Your Retirement Center Home
Current Articles
Money Magazine Archives
Fortune Magazine Archives
Capital Management Archives
 

I Owe U
by George Mannes

September 2005

To make sure your college-bound child doesn't graduate with a B.A. in credit-card debt, follow these rules

After years of saving for college (or scrambling at the last minute to come up with the dough), you've mailed the check for the first semester and are ready to pack your budding scholar off to school. Your college money worries are over.

Not so fast, Mom and Dad. The real financial aid crisis may just be starting. After years of spending under your watchful eye, your child is heading off into uncharted, unsupervised economic territory, marked by unexpected expenses, easy access to credit cards and near-infinite temptations to squander money. It all adds up to perfect conditions for financial trouble--misadventures that often climax in phone calls home begging for a bailout. "I see students all the time who max out their credit cards, spend all their college aid, run out of money and are looking for emergency loans--and it's only mid-semester," says Dorothy Bagwell, a Texas Tech professor who directs a peer-to-peer personal-finance program at the university.

This won't happen to your kid, of course--at least not if you run through some basics about managing money and ground rules about spending, credit and the limits of parental aid before he sets foot on campus. This guide should help.

  • 23% of college students owe more than $3,000 on their credit cards
  • $1,659 is the amount that the average student spends on miscellaneous college costs
  • 35% of students consider themselves to be in debt
  • 62% of students in debt ask family members for money

    SOURCES: Nellie Mae; the College Board (at a four-year public institution); the Ohio State University

Do Some Home Schooling
In an ideal world, you would have been teaching your children the rudiments of personal finance from the time they were small, giving them an allowance to build budgeting and saving skills, helping them distinguish between needs and wants and, as they got older, imparting technical expertise, like how to balance a checkbook. At the least, teenagers ought to get a fixed weekly amount to buy their own food, entertainment and clothing, so they get used to living on a budget while still at home. "If you don't give your kid freedom to make choices with money, including stupid choices, he'll make plenty when he gets to college," says John Gardner, a senior fellow at the National Resource Center for the First-Year Experience, which focuses on freshman life.
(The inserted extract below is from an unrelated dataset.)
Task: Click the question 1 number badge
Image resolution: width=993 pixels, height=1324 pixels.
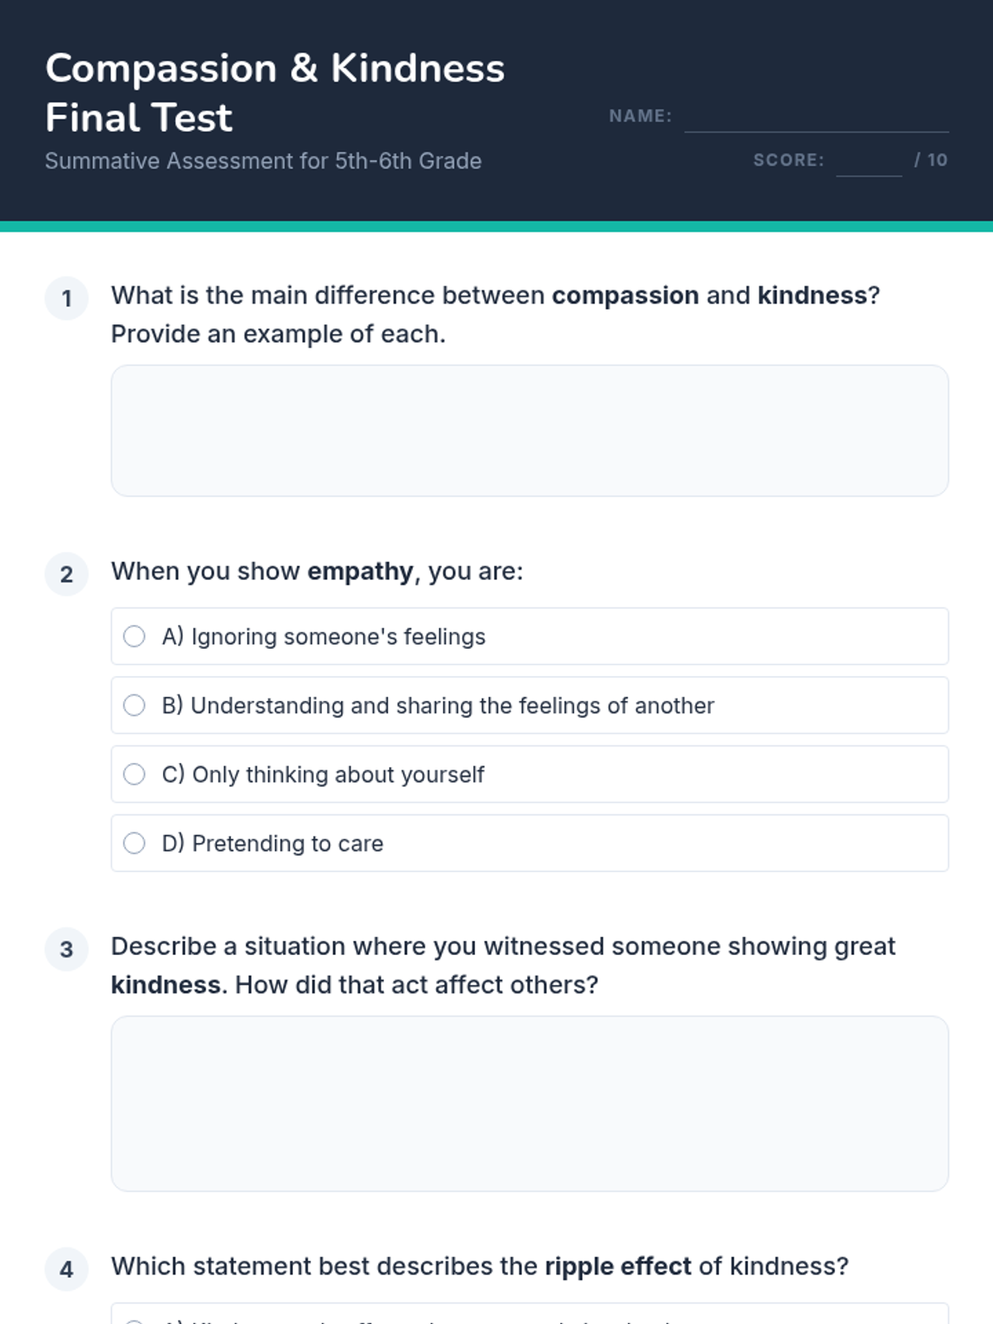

But maybe your child is enrolling at State U. this month and all you have time for is a crash course on the way to school. Lesson 1: Don't spend more money than you have. Lesson 2: Divide spending into needs (say, quarters for the laundry machine) and wants ($1,800 for a spring break trip to Florida). Lesson 3: Don't pay for the wants unless you can cover the needs.

Get a Grip on Costs
Part of your challenge as a parent is figuring out just how much money your newly minted college student will really need for campus living expenses--and how much of that total should come from your wallet. While every school publishes its tuition, room and board and other fixed fees, it's harder to get a handle on the myriad other expenses that pop up.

Books and supplies, for instance, will likely cost more than $850 a year. Health insurance, if your child needs it, could run $1,300. Put line items in the budget for clothing, phone and toiletries, as well as a computer, dorm room decor, entertainment, transportation and meals not on the dining plan. If your child will have a car, figure in the cost of campus permits, plus insurance, gas and maintenance. All told, you're probably looking at a couple of thousand dollars a year or more on top of the college's sticker price.

The big question: Who pays for what? Often the most practical solution is to decide on a general amount you will provide for living expenses--a number that reflects actual costs, your financial resources and your philosophy about your kid's responsibility for paying part of her own way. Then clarify with your child the bills you expect her to shoulder.

For example, when Pamela and Glenn Jenkins of Montclair, N.J. sent their daughter Tiffany to Howard University last fall, they gave her a $150-a-month allowance and agreed to cover the $30 a month to keep her cell phone on their family billing plan. But when Tiffany, 19, wanted a new phone and upgraded service, her parents told her that she'd have to pay the $30-a-month difference.

To hold up their end of the bargain, many students will need to get a summer job or a part-time job at school. Having to work for what they want is a good financial lesson--up to a point. Jobs that require more than 15 hours a week interfere with academic work, studies suggest. Certain jobs, though, can pay off in more ways than one. For Liz Seely, 23, a part-time job in the admissions office at Tulane as an undergrad led to a full-time job as an admissions counselor after graduation.